YOUR GOAL: Of all the entries below, only the lines from the one with "This screenshot has width=1184, height=464." up to and including the one with "You are a computer-use agent. The" are to be duplicated exactly.

☆ ☆ ☆ ☆ ☆

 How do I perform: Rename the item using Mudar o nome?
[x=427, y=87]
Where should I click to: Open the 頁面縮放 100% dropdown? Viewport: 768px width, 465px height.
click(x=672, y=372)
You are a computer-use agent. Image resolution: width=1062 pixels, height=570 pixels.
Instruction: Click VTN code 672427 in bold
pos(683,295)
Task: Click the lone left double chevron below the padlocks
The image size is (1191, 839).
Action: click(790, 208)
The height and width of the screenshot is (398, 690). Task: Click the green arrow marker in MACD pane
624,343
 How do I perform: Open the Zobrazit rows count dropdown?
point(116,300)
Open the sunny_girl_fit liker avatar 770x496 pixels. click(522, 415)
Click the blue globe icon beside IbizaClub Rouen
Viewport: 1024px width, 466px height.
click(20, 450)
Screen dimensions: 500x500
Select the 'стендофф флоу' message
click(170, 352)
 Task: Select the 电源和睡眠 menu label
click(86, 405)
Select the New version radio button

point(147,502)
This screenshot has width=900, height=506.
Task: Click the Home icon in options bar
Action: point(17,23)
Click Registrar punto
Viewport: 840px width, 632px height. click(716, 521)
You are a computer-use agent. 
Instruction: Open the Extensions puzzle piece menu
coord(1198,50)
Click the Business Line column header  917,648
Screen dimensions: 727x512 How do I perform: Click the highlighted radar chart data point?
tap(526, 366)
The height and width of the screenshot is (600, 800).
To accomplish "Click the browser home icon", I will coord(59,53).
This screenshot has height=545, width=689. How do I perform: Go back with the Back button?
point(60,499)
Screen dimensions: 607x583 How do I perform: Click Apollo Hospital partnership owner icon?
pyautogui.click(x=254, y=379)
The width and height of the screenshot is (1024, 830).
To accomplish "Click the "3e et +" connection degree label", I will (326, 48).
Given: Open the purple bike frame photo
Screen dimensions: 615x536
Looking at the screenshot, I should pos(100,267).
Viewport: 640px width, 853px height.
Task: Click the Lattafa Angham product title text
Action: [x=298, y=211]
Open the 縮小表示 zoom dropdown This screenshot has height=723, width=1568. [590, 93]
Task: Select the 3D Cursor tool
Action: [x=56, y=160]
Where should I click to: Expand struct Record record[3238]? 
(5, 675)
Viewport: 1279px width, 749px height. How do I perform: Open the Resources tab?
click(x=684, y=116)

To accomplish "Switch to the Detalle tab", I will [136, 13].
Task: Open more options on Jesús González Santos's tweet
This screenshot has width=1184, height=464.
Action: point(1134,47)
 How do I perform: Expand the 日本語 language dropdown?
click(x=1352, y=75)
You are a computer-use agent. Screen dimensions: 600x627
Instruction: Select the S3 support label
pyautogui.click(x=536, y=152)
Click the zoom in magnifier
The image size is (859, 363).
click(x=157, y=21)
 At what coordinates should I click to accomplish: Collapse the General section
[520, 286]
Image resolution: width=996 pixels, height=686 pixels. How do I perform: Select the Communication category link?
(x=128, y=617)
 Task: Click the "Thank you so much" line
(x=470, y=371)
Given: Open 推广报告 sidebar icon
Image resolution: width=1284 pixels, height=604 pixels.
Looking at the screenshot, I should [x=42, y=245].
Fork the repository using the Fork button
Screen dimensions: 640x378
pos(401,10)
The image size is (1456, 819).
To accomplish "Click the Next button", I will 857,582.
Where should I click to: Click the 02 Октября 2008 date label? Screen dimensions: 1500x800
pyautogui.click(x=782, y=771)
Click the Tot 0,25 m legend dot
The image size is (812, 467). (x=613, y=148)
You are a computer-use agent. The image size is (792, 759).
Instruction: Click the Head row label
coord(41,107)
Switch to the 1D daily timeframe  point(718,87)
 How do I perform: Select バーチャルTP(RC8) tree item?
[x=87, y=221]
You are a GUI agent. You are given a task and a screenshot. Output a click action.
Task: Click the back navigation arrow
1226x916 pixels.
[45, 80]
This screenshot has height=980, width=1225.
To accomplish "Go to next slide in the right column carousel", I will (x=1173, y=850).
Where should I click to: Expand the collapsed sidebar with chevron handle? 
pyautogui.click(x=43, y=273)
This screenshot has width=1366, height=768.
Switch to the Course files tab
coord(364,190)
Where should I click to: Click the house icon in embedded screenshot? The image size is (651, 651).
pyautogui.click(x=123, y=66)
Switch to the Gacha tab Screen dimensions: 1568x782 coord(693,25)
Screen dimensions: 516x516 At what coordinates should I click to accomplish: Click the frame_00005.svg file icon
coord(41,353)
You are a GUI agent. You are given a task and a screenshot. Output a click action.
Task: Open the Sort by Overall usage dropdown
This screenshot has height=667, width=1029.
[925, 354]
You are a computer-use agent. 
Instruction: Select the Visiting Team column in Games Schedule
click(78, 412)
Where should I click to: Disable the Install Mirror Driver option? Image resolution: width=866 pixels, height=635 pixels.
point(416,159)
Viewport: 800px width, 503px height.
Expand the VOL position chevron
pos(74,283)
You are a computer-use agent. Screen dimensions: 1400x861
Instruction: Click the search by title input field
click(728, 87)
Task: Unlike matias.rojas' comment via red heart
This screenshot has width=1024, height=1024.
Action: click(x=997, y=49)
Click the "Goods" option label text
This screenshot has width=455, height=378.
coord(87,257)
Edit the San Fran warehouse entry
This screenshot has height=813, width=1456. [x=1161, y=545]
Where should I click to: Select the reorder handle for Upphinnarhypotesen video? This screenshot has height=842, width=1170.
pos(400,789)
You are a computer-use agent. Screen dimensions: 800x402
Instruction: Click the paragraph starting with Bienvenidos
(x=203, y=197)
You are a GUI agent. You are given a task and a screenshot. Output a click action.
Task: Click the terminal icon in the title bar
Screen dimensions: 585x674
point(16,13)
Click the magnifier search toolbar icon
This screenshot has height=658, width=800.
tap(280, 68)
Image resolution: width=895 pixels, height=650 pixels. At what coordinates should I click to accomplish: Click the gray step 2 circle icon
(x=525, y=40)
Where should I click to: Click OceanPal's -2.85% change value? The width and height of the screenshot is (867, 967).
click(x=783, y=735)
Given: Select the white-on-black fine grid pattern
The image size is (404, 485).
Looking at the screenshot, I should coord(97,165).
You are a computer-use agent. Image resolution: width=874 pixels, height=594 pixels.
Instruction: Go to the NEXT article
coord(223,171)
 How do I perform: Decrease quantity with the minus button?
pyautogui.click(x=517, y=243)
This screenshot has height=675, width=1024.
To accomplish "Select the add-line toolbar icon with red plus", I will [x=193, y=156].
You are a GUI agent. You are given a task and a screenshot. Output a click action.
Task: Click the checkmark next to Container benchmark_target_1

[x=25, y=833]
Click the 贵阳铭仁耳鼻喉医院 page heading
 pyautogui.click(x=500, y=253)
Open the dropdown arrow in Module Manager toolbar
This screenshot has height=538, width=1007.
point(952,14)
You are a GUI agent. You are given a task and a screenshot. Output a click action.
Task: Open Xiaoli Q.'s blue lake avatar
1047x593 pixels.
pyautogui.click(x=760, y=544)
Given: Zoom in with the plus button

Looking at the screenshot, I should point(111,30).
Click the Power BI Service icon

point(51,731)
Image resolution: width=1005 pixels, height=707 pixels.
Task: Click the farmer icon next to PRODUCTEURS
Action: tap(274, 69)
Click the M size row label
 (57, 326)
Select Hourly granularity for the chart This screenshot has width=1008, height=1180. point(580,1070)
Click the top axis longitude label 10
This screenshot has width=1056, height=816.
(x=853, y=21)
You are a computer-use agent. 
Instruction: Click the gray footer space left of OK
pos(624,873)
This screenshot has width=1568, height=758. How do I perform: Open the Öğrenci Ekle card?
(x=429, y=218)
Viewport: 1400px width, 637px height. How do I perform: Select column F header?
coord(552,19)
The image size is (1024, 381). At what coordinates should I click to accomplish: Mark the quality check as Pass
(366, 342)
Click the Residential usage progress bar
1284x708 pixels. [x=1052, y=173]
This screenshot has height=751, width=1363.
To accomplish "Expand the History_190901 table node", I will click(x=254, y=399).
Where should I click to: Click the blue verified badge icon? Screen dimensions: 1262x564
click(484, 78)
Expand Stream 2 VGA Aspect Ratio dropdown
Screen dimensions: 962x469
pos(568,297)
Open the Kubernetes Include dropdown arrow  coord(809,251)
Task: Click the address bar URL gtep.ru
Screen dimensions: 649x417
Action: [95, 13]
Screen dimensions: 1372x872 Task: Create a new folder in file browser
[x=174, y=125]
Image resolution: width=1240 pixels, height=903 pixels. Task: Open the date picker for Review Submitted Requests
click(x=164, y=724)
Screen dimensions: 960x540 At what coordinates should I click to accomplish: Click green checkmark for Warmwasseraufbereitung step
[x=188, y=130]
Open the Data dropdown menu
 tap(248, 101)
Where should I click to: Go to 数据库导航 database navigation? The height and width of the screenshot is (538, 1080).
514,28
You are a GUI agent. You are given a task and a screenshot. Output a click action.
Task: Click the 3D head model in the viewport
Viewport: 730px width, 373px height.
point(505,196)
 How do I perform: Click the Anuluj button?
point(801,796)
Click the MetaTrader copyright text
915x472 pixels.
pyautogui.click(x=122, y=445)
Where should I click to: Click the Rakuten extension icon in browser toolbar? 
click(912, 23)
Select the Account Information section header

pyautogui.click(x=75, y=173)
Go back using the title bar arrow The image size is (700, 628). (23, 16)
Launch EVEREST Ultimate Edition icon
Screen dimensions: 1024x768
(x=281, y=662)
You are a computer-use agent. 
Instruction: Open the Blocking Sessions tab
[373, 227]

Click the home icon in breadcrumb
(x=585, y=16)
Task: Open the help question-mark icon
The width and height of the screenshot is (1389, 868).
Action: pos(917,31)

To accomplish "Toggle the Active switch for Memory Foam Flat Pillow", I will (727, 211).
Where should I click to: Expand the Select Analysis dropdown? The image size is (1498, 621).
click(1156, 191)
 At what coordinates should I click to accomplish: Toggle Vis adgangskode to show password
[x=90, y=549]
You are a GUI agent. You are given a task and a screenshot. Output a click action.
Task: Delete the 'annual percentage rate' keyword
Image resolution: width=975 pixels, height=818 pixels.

☆ ☆ ☆ ☆ ☆

TASK RESULT:
This screenshot has width=1184, height=464.
Action: point(1134,47)
 How do I perform: Expand the 日本語 language dropdown?
click(x=1352, y=75)
You are a computer-use agent. Screen dimensions: 600x627
Instruction: Select the S3 support label
pyautogui.click(x=536, y=152)
Click the zoom in magnifier
The image size is (859, 363).
click(x=157, y=21)
 At what coordinates should I click to accomplish: Collapse the General section
[520, 286]
Image resolution: width=996 pixels, height=686 pixels. How do I perform: Select the Communication category link?
(x=128, y=617)
 Task: Click the "Thank you so much" line
(x=470, y=371)
Given: Open 推广报告 sidebar icon
Image resolution: width=1284 pixels, height=604 pixels.
Looking at the screenshot, I should [x=42, y=245].
Fork the repository using the Fork button
Screen dimensions: 640x378
pos(401,10)
The image size is (1456, 819).
To accomplish "Click the Next button", I will 857,582.
Where should I click to: Click the 02 Октября 2008 date label? Screen dimensions: 1500x800
pyautogui.click(x=782, y=771)
Click the Tot 0,25 m legend dot
The image size is (812, 467). (x=613, y=148)
You are a computer-use agent. The image size is (792, 759).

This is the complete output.